Published: Thu 7 Dec 2006 05:23 PM
Media release
THURSDAY, DECEMBER 7
Winegrowers board addresses questions over Wither Hills Sauvignon Blanc
- Board stands by rigour of processes to arrive at facts in wine controversy
- Independent audits clear Wither Hills of producing small batch show wines
- NZ Winegrowers accepts resignation of wine competition chief judge
- Wither Hills withdraws Sauvignon Blanc 2006 from all competitions
The second audit commissioned by New Zealand Winegrowers into the winemaking records of Wither Hills has found no evidence that there has been systematic creation of small batches of wine specifically for entry into wine competitions and reviews. The audit covered the 2003 to 2006 vintages.
Wither Hills had already acknowledged that there is variation between the earlier small bottling of its Wither Hills Sauvignon Blanc 2006, which was submitted to various wine tastings and competitions, and the later larger bottlings.

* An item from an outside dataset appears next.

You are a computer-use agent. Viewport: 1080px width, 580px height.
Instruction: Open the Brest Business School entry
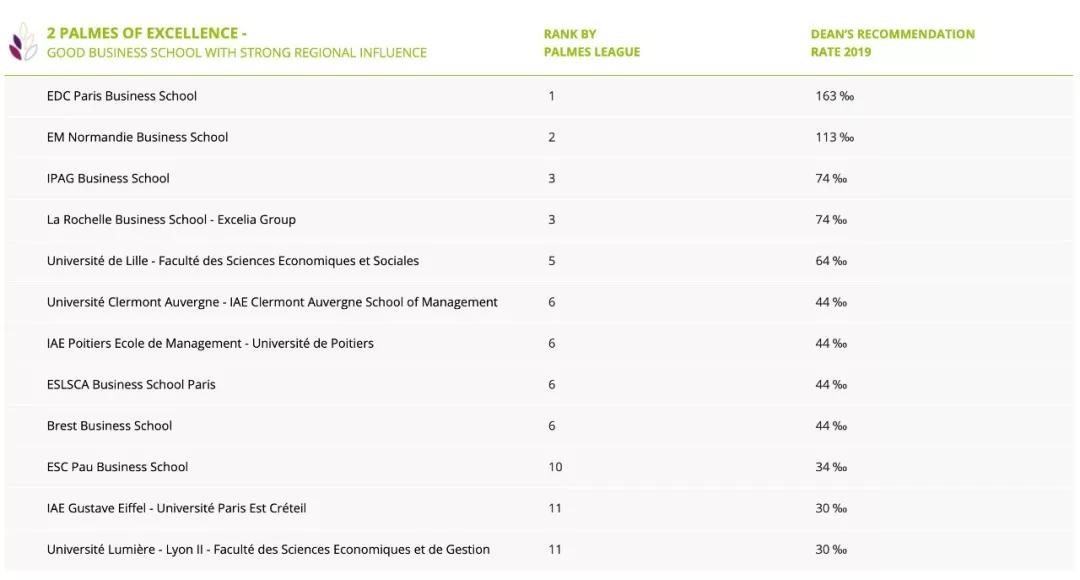pos(109,425)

New Zealand Winegrowers has today accepted the resignation of Wither Hills chief winemaker Brent Marris as Chair of Judges of the Air New Zealand Wine Awards and Wither Hills has also withdrawn its 2006 Sauvignon Blanc from all domestic and international wine competitions, including returning medals received by that wine in previous competitions.
New Zealand Winegrowers Board Chairman Stuart Smith said the Board acknowledges the significance of this gesture in protecting the integrity of the Air New Zealand Wine Awards and to the industry as a whole.
“Wither Hills accepted that there was a variation in the wines and this was confirmed by scientific analysis. It was then our role to audit the winery’s records to ensure that the evidence matched the explanation provided by Mr Marris,” Mr Smith said. The first audit confirmed Mr Marris’ explanation.
Mr Smith said that while there had been considerable pressure to act on the allegations, accusations that the Board had taken too long to reach a resolution demonstrated a lack of understanding of its role and the disciplines the board follows.
“We have transparent and incredibly thorough processes that we follow when issues such as this arise, and we adopt the same approach regardless of whether it is a large or small winery. There is simply too much at stake in terms of the reputation of our industry to adopt a knee-jerk approach.
“There is a salutary lesson for us all in this matter. Product integrity is paramount. It means that we must continue to maintain standards that are beyond reproach in order to protect the good reputation of our industry.
“Consumers of New Zealand wine, both here and overseas, can have complete confidence that our wineries will continue to produce premium, award-winning wines to the highest international standards.”